Our sardarji was filling up an application form for a job. He promptly filled the columns titled NAME, AGE, ADDRESS etc. Then he came to the column Salary Expected. He was not sure as to what to be filled there. After much thought he wrote, Yes.

 

AT INDO-PAK WAR:

Once in the Indo Pakistan war, Pakistan was fighting fiercely and capturing everything in sight. A sikh camp called Gurudwara hideout was crucial to defend from the pakistanis as it contained all the defence secrets. The pakistani forces surrounded the base and the sikhs had thought that they had lost the battle but, suddenly out of the bushes jumps Cptn. Hari Singh wearing a Maachar dani!(mosquito net) He Pulls out his AK-47 rifle and fires like mad. The pakistanis run off quickly. The next day Hari Singh gets a medal. His freinds ask him "Yaar thu maachar daani kyon pehenke gaya tha? "Hari Singh replies "Maachar daani itni patli hote hain ki agar maachar nahin ghus sakte, goli kahan se ghussenghi?

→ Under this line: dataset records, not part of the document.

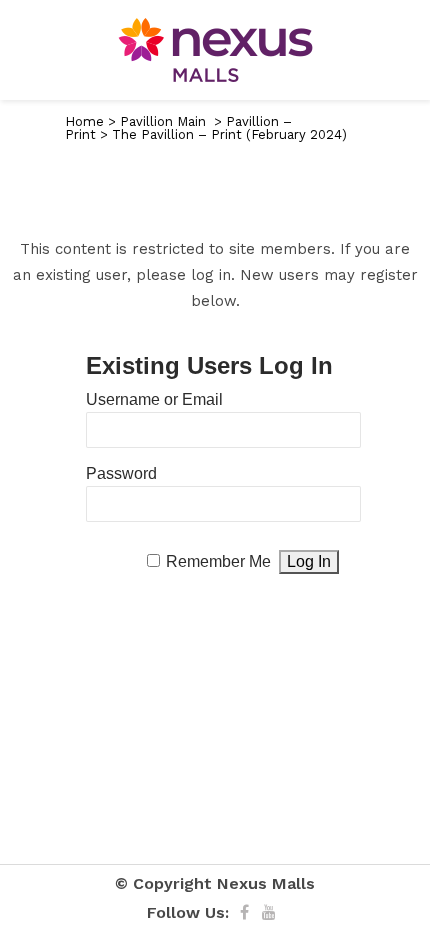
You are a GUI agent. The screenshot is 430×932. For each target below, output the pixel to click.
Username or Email (154, 399)
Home (84, 121)
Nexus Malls (266, 883)
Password (121, 473)
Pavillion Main (163, 121)
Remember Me (218, 561)
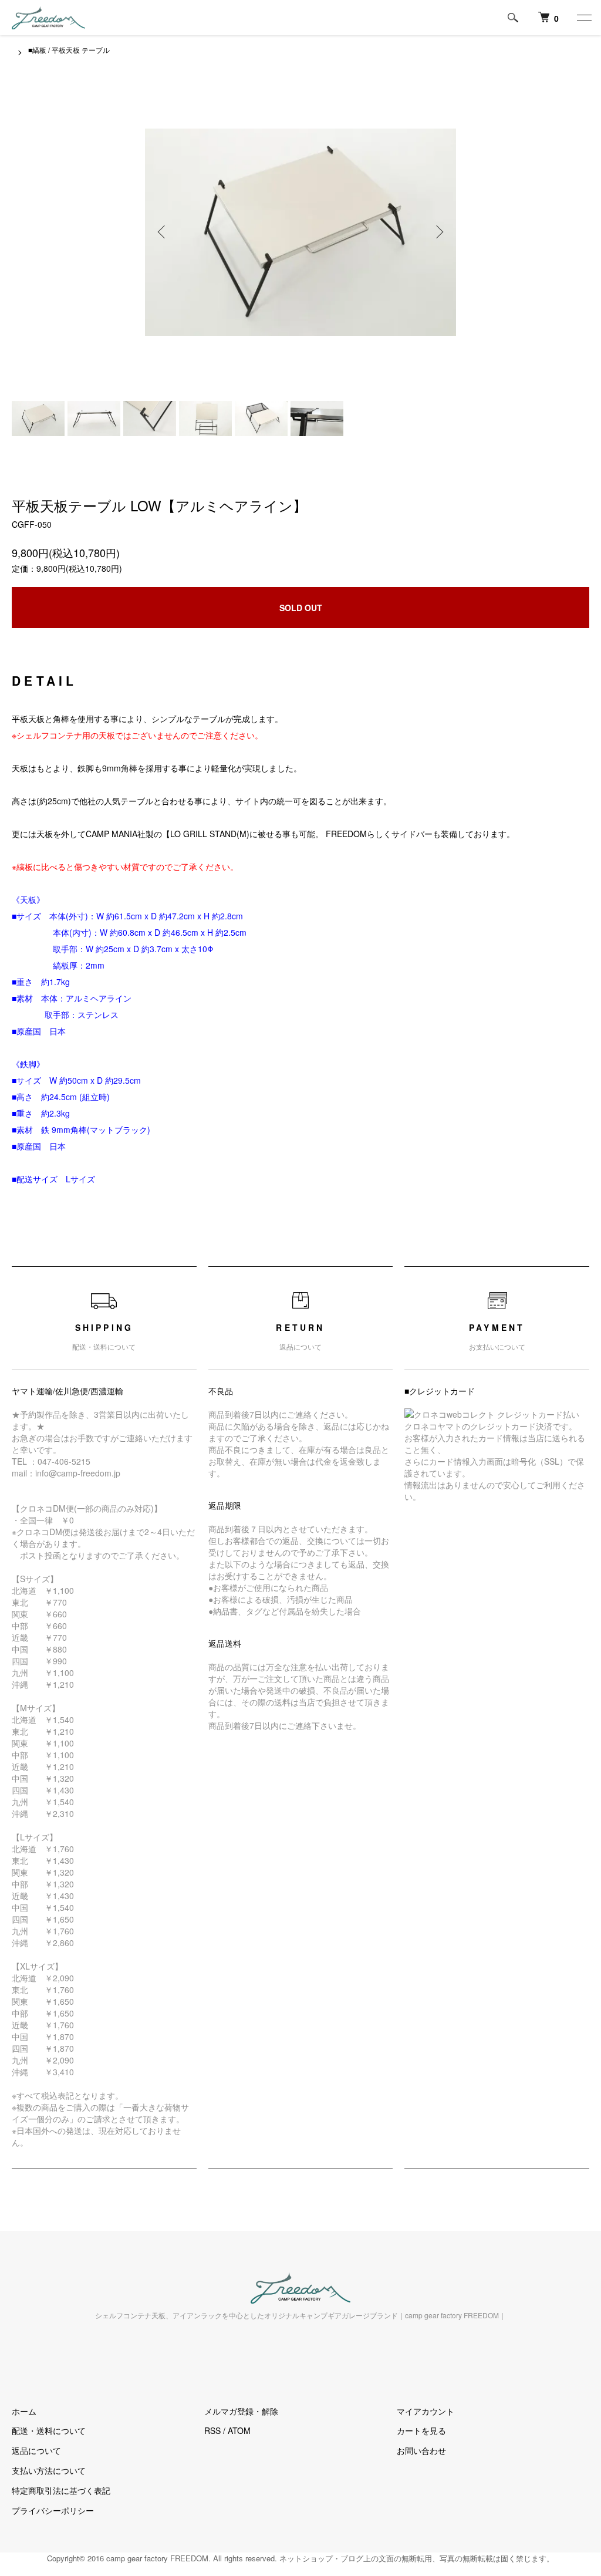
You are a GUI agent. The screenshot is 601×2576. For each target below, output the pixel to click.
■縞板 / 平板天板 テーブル (69, 50)
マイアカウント (425, 2411)
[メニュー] (583, 17)
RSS (212, 2430)
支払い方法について (49, 2470)
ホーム (24, 2411)
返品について (36, 2450)
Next (438, 232)
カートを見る (421, 2430)
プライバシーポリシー (53, 2510)
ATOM (239, 2430)
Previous (162, 232)
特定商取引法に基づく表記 (61, 2490)
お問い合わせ (421, 2450)
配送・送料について (49, 2430)
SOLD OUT (300, 607)
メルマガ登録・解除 (241, 2411)
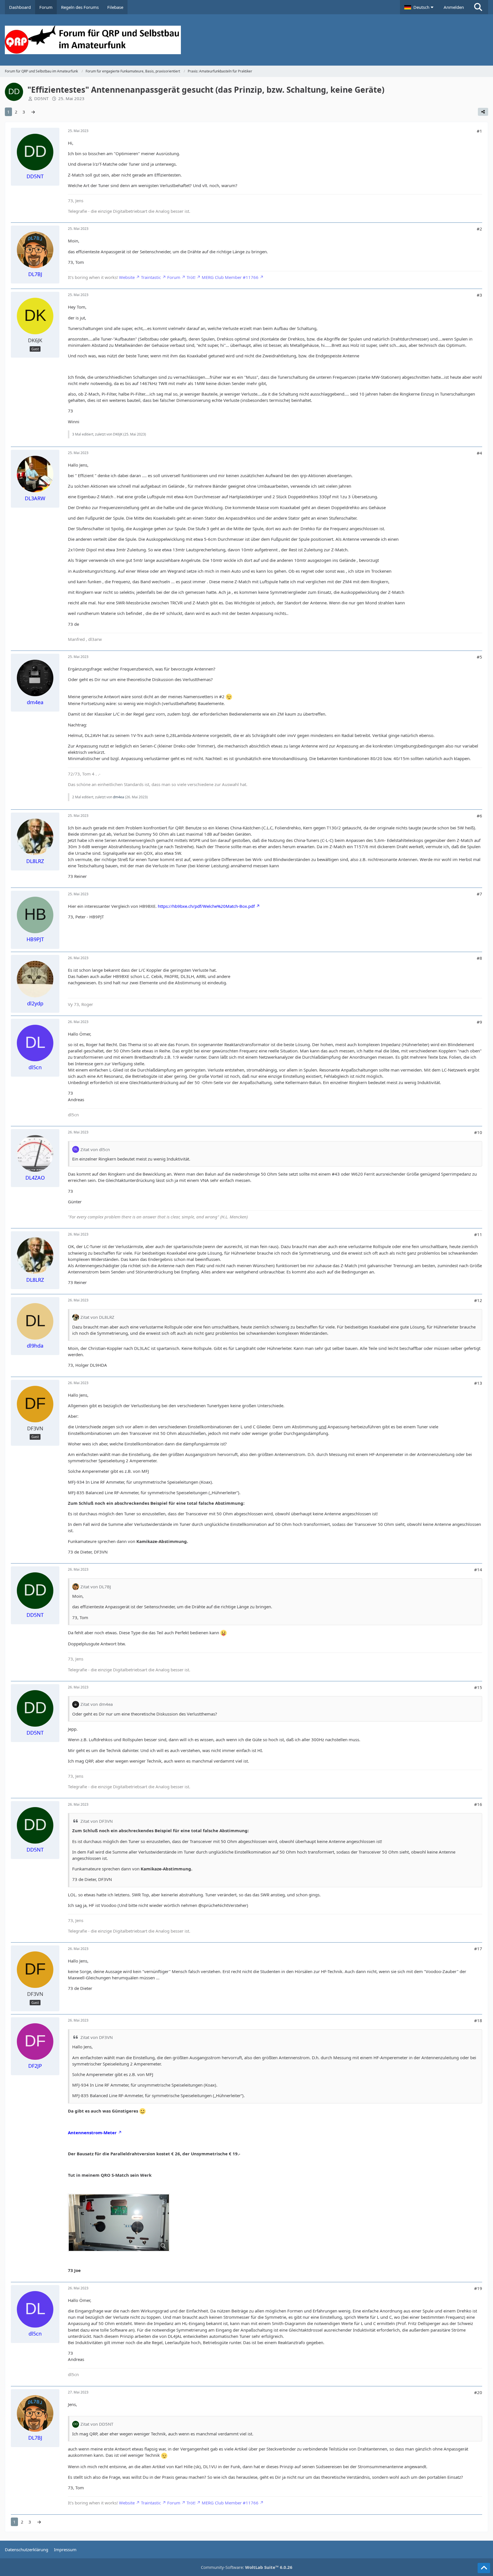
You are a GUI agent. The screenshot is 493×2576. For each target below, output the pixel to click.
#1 (479, 131)
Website (127, 277)
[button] (419, 7)
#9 (479, 1022)
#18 (478, 2020)
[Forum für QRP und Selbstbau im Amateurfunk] (246, 40)
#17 (478, 1948)
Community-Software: (246, 2567)
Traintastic (151, 277)
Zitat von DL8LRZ (97, 1317)
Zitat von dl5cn (95, 1149)
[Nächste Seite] (33, 112)
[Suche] (478, 7)
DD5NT (41, 98)
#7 (479, 894)
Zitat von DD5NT (96, 2424)
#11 (478, 1234)
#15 (478, 1687)
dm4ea (118, 797)
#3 (479, 295)
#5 (479, 657)
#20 (478, 2392)
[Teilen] (483, 112)
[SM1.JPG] (119, 2223)
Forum (173, 277)
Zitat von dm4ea (96, 1704)
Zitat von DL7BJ (95, 1586)
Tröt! (191, 277)
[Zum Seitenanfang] (484, 2568)
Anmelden (454, 7)
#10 (478, 1132)
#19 (478, 2288)
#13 (478, 1383)
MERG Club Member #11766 (230, 277)
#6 (479, 816)
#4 (479, 453)
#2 (479, 229)
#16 (478, 1804)
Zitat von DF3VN (96, 1821)
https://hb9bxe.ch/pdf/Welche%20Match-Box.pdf (206, 906)
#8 (479, 958)
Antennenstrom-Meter (92, 2132)
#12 (478, 1300)
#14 (478, 1569)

In the following war Hari Singh retires and his son Gani Singh (No Assumptions Please!) joins the army. Pakistanis are again surrounding the Gurudwara hideout, the sikhs again think they've lost the war but out of the bushes erupts Gani Singh wearning nothing he tries do shoo away the pakistanis like his father did but instead gets shot. In the hospital his friends tell him "aare yaar, therre bap me tho itni akal thi ki vo maachar daani pehin ke gaya tha,aur tu nunga chale gaya" Gani Singh replies "aare yaar main tho odomos lage ke gaya tha"!